▸ **WHAT YOU NEED TO DO**: Please rewrite the part of the entries that opens with the line containing "You are a computer-use" and runs through the end of the entries, replacing "Viewport" with "Screen size" and changing nothing else. Leave the pictures out of your answer.

[start DATA SHOWN]

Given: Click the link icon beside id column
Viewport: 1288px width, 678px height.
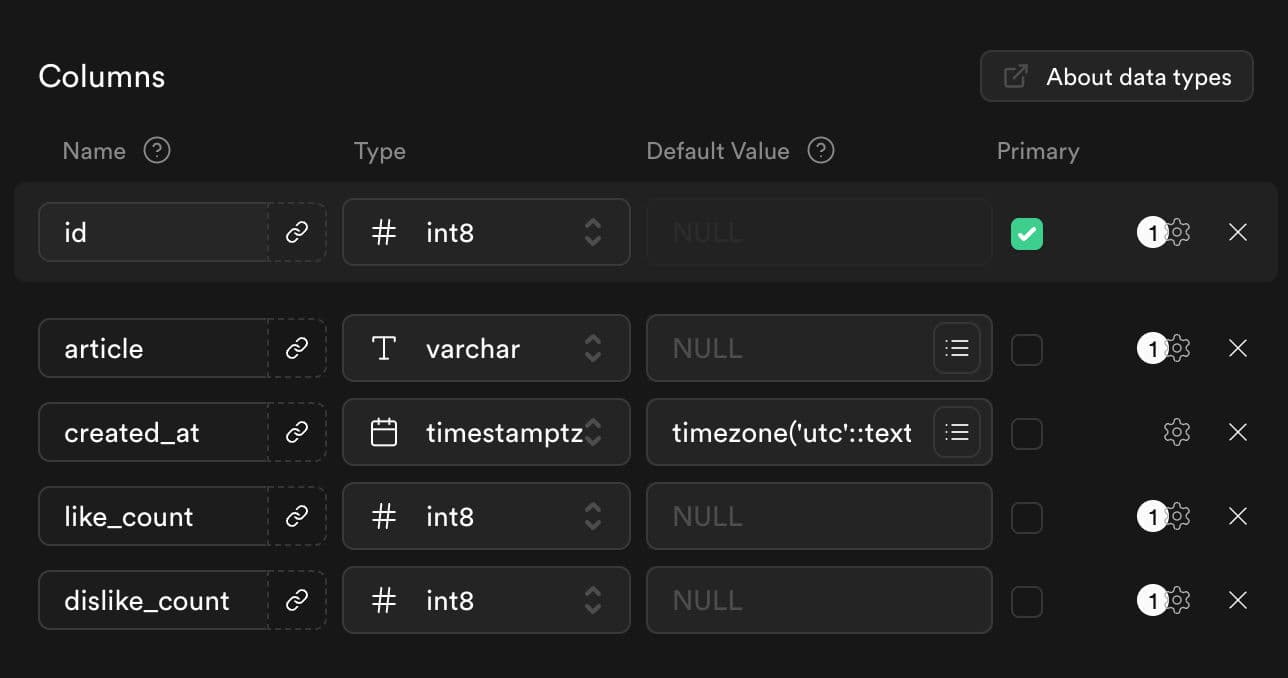Looking at the screenshot, I should (x=297, y=233).
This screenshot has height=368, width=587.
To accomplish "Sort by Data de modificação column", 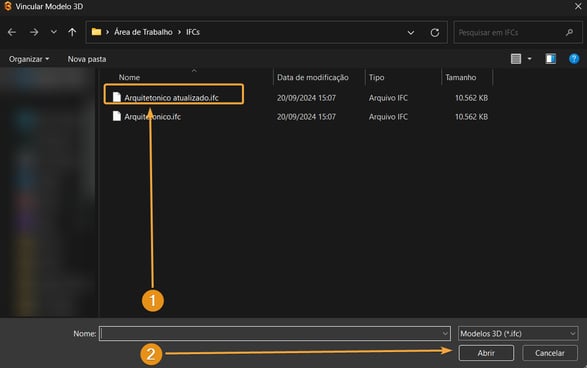I will [x=313, y=77].
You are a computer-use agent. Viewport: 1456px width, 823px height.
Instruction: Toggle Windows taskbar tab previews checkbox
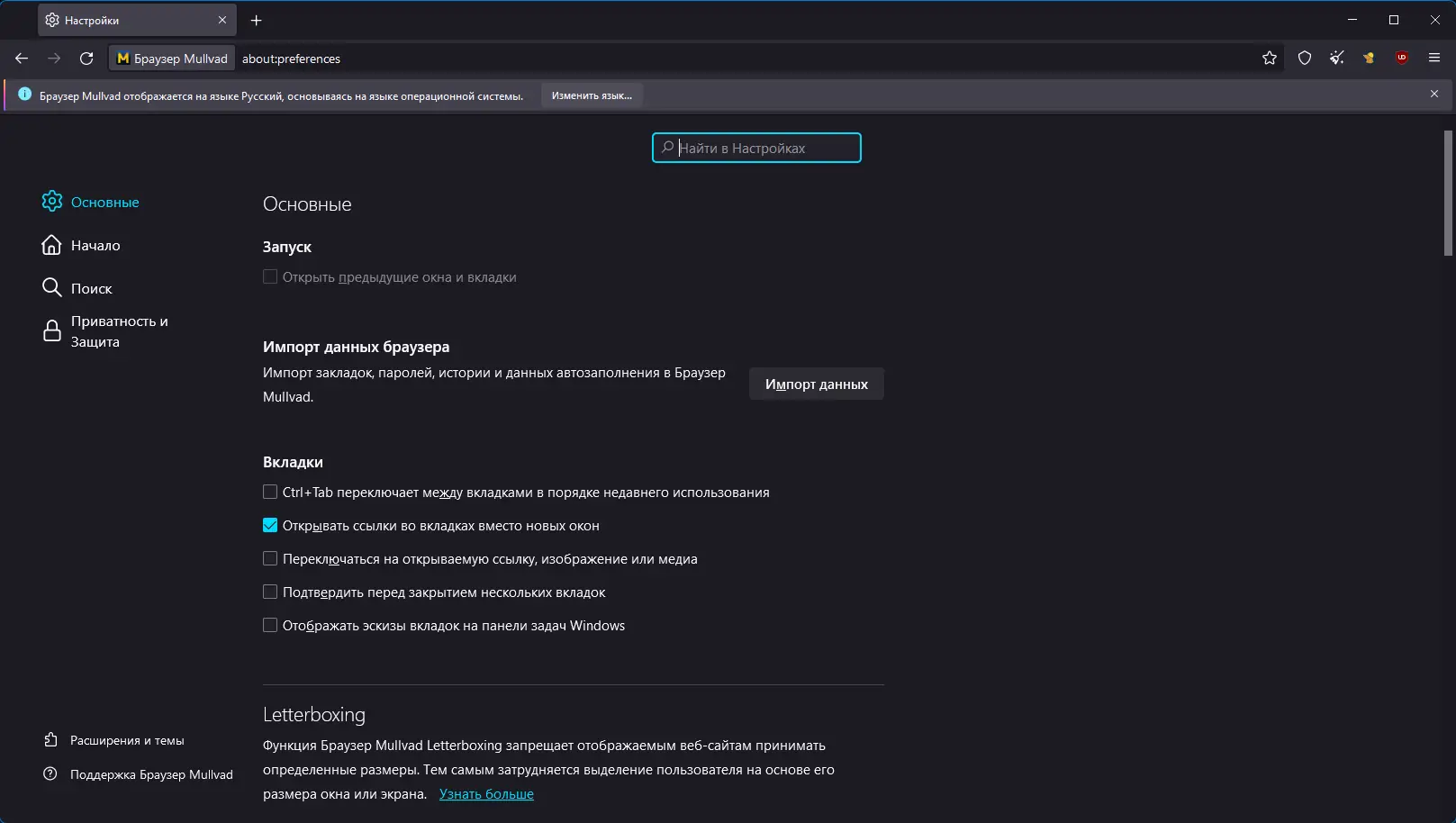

[end DATA SHOWN]

▸ **WRITTEN ANSWER**:
You are a computer-use agent. Screen size: 1456px width, 823px height.
Instruction: Toggle Windows taskbar tab previews checkbox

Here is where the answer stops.